Construction chemicals manufacturer, The Chryso Group is set to open a new research and development facility at their South Africa head office in Jet Park. Chryso Group will use the facility as a launch pad to increase penetration into the African continent.
Chryso’s global CEO Thierry Bernard announced this during a recent visit to South Africa. During the visit, Bernard met with Chryso executive VP Norman Seymore, who is also Chryso Southern Africa’s CEO.
According to Bernard, Chryso, an international company doing business in more than 70 countries with 20 subsidiaries, regards Africa as one of its most important markets.
He said a total of about 25 per cent of their total sales are to African countries, with South Africa and Morocco being their major markets on the African continent.
“Our operations in South Africa have yielded substantial capital investments in recent years and we want to use South Africa to drive further investments in Africa in future,” added.
He also pointed out on the need to maintain and improve the service offered to customers throughout their operations in South Africa.
The new Research and Development facility in Jet Park will be equipped with the most modern, high-tech facilities and will include, to an extent, the R&D equipment we operate in France, Turkey and India.
It is a move aimed to counter the growing need to develop certain products for the African market and for more efficient and prompt testing services for Chryso customers in sub-Saharan Africa.
Bernard explained that the construction industry today demands innovation and new philosophies and techniques solutions to twenty-first-century building challenges which are important motivation for opening the new research and development centre in South Africa.
“Based on its offers, the R&D centre will be unique in its field in South Africa. Local demand in the field of construction chemicals has to be catered for from the industry’s doorstep, not from another continent,” he said.
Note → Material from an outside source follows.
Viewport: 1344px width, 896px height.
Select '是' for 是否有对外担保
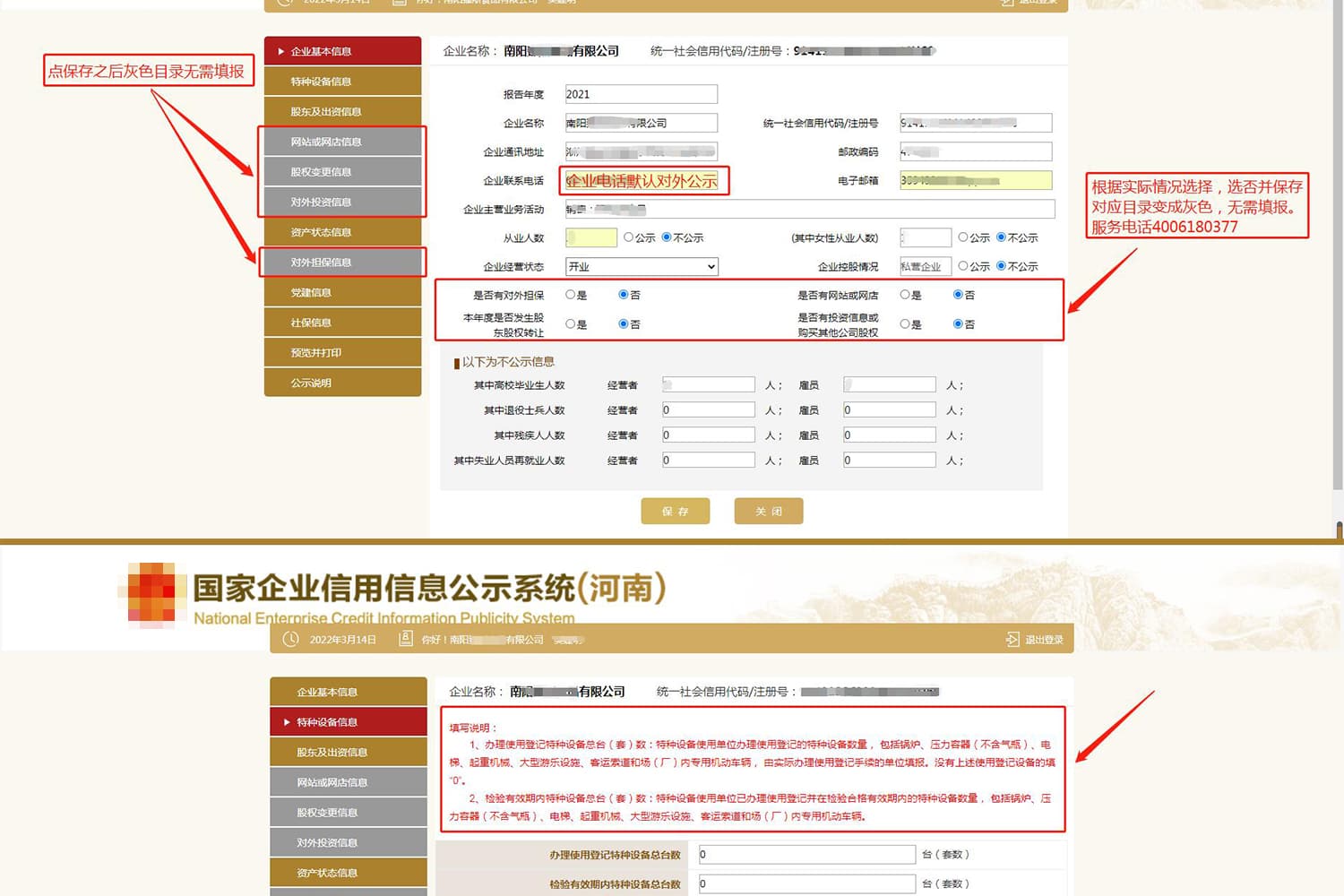pos(571,295)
Bernard highlighted that Chryso planned to expand its African presence even further than the recent opening of production facilities in both Kenya and Algeria.
Chryso is currently targeting three areas in particular, these being Egypt, West Africa – particularly the French-speaking countries such as the Côte d’Ivoire. Senegal comes in second, where the company is already doing business and Nigeria. Chryso’s penetration in these countries is set to be carried out over the next two to three years.
Chryso also plans to increase its operations in Sweden where a production facility to serve the Scandinavian market is on the cards, alongside Middle East Gulf Cooperation Council country where the establishment of Chryso operations has virtually been finalized, with an announcement in this regard set to happen before end of this year.
South-East Asia is yet another region where the group plans to increase its presence. Bernard pointed out that the volatility of African countries’ economies and unexpected slowdowns trigger selective expansion plans and also too much dependence on one particular country.